不安障害の治療で大切なこと

2019年3月25日 月曜日

不安障害への対処法としては、「不安をやり過ごし、通り過ぎるのを待つ」「種々の方法で、不安から注意をそらす(不安への過度の注目を減らす)」「深呼吸、筋弛緩 などのリラクゼーション法を修得し応用する」(「パニック障害の治療ガイドライン」より)などがあります。

このような対処法を治療場面で体系的に行うのが、森田療法、認知行動療法などの精神的な治療です。

しかしながら、このような治療を行う前提として、お薬による治療でまず不安が起きにくい状態にする必要があります。

なぜなら、不安は本能的なものだからです。ひとたび不安になってしまうと、不安にとらわれ、精神的な治療を冷静に行うことができなくなってしまいます。特に、動悸、過呼吸などの身体症状が発生すると、一層その傾向が強まります。

不安障害のお薬による治療は、セロトニンを増やすお薬(SSRI)を使うことが基本になります。SSRIは元々うつ病の治療薬として使用されていましたが、後に不安障害にも効果があることがわかり、パニック障害、強迫性障害、社交不安障害などの不安障害で第一選択薬として使用されるようになりました。

従来の抗不安薬との違いは、効き方をがより自然なことです。

抗不安薬はよく効きますが、どちらかと言うと無理に不安を抑えているという感じです。そのため、お薬を止めるとすぐにまた不安になってしまいます。また、お薬を飲むとすぐに不安が解消するため、お薬に頼りすぎてしまうという問題(依存)も生じます。

これと比べるとSSRIはより自然な効き目です。気がついてみたらあまり不安にならなくなったという感じです。不安障害の治療で大切なことは、SSRIをお薬の治療の基本にすえ、その上で心の治療を積み重ねていくことです。

このようなアプローチが不安からの解放をもたらすのです。

• 課題 1:
不安障害の治療に関する文章によると、SSRIはもともと何の治療薬として使用されていましたか。
• 課題 2:
不安障害の治療に関する文章のうち、「抗不安薬はよく効きますが」で始まる段落を、要点を残して箇条書きにまとめてください。
• 課題 3:
不安障害の治療に関する文章で、SSRIが第一選択薬として使用されている不安障害として挙げられているものをすべて列挙してください。

• 抽出資料:
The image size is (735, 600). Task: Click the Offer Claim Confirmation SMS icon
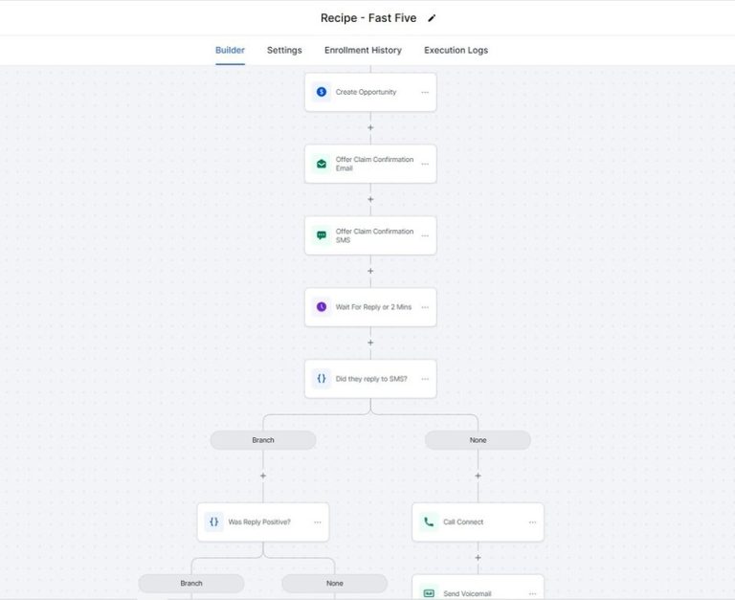[x=322, y=235]
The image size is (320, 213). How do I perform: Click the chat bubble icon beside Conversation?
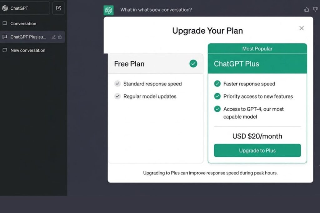(5, 24)
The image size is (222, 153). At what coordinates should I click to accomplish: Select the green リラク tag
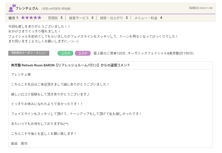65,53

• 解答 1:
うつ病の治療薬です。

• 解答 2:
- 抗不安薬はよく効くが、不安を無理に抑えている感じがある。
- 服用を止めると、すぐにまた不安になる。
- 服用するとすぐに不安が解消するため、薬に頼りすぎる問題(依存)が生じる。

• 解答 3:
- パニック障害
- 強迫性障害
- 社交不安障害